What toll did recent flooding take on Whatcom’s salmon?

Salmon may live underwater, but they are not immune to damage from the flooding that has inundated Whatcom County in recent days, according to local salmon experts and advocates.

“Salmon are adapted to high flows, and it’s actually a pretty important part of their life cycle,” said James Helfield, an associate professor at Western Washington University who studies Pacific salmon and trout habitat. “That said, this was a pretty big storm. We don’t usually get this much flooding.”

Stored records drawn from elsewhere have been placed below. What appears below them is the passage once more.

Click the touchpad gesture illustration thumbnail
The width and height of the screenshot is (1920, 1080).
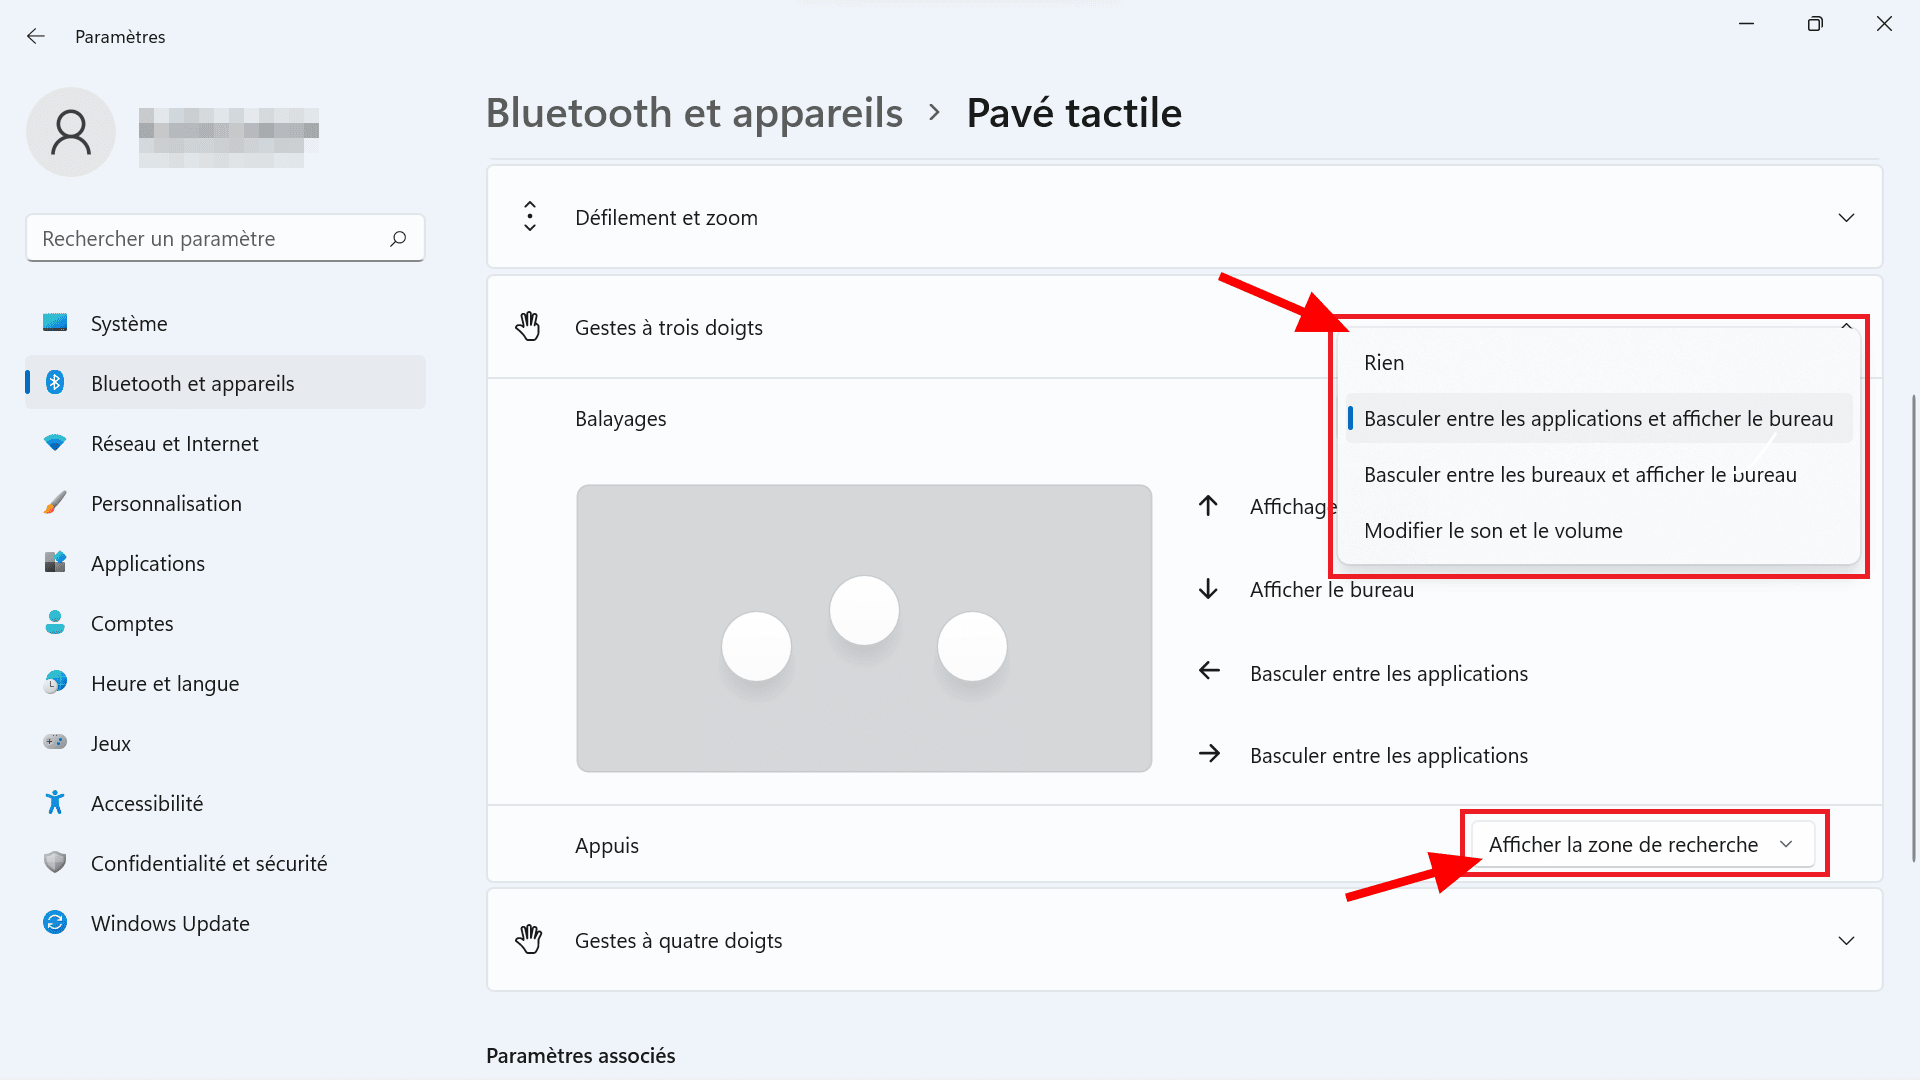(x=864, y=628)

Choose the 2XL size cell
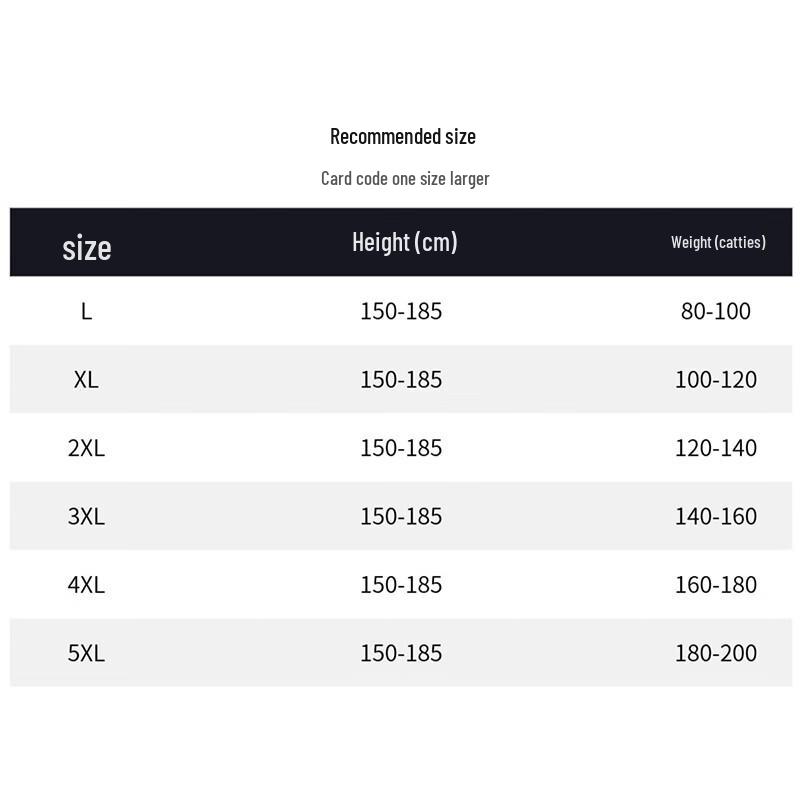(87, 448)
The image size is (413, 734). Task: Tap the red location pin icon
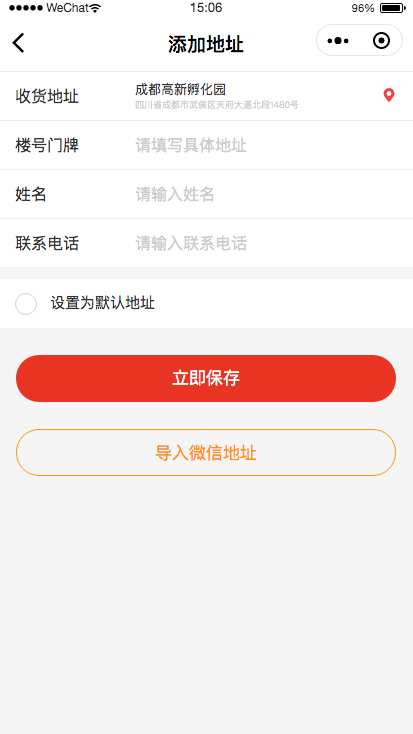pyautogui.click(x=389, y=95)
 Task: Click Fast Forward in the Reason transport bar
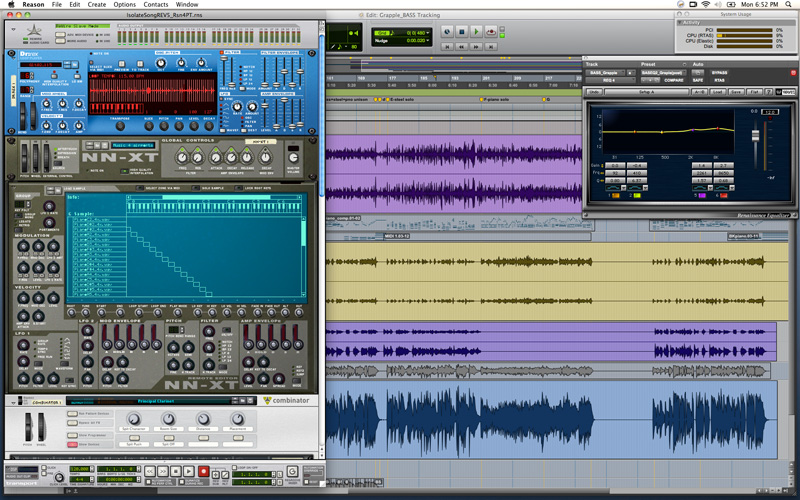coord(161,469)
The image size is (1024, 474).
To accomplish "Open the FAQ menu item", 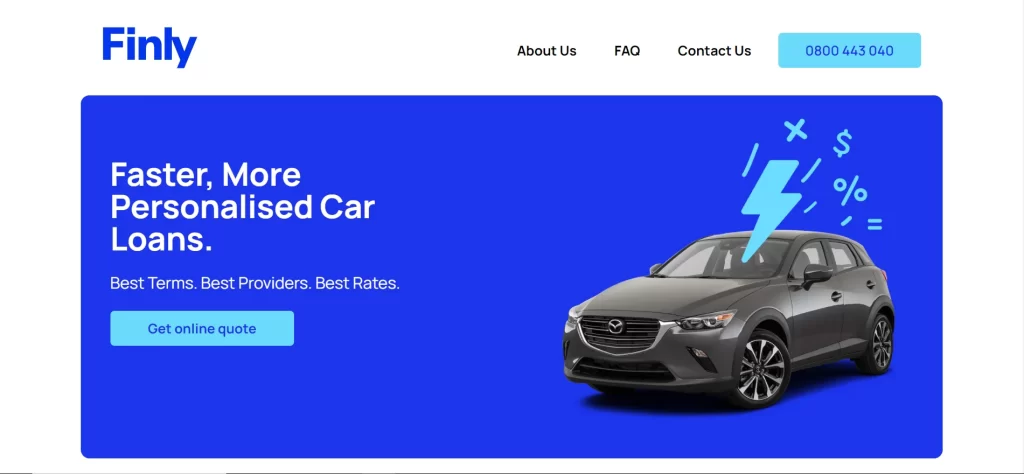I will [x=627, y=51].
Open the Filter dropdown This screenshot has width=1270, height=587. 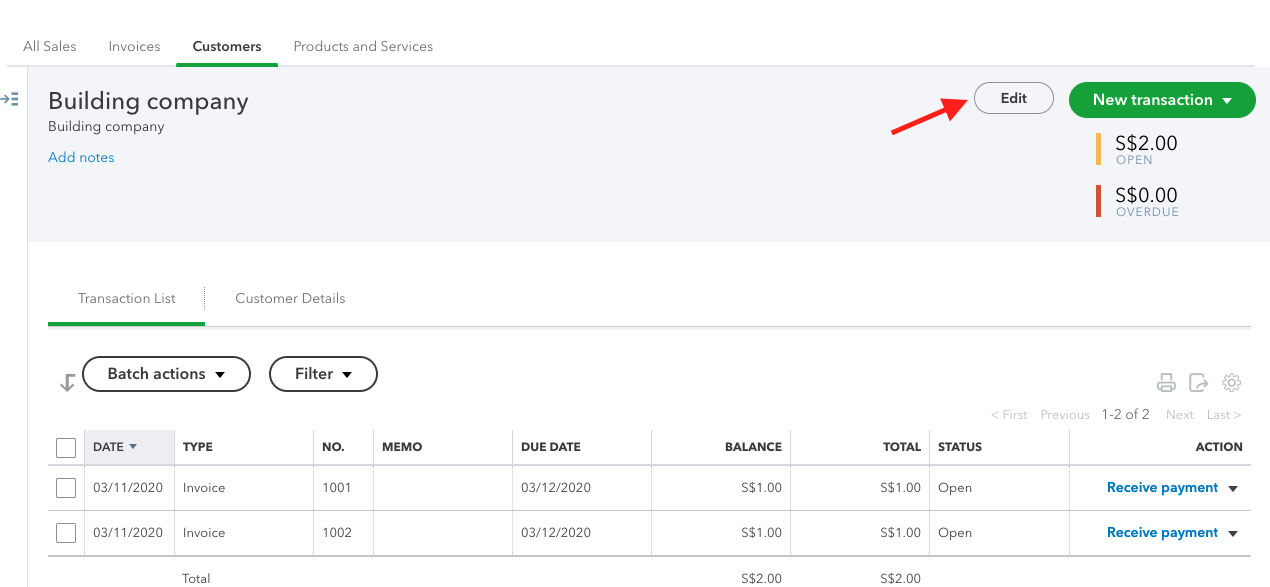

The Nooksack Indian Tribe, which conducts extensive salmon habitat restoration work, is also worried about the impacts of flooding on the fish. The scope of the flood has yet to be measured exactly, but provisional data shows that it was one of the top three on record for the North and Middle Forks and the Nooksack River at Ferndale, said Treva Coe, habitat program manager for the Nooksack Indian Tribe’s Natural and Cultural Resources Department. That’s not great news for salmon: Years with high annual peak flows are associated with low survival, Coe told The Bellingham Herald in an email.

As the climate of the Pacific Northwest changes, fueled by humans burning fossil fuels, the region is seeing more short, intense storms rather than the gentle, constant rain more common in past decades, Helfield said. Flooding is also intensified by human development in watersheds, which interferes with how water naturally moves across the land. “We have changed the watershed drastically, and the climate is changing,” Helfield said. “What we consider a 100-year flood based on past data, we really have to start adjusting those probabilities.”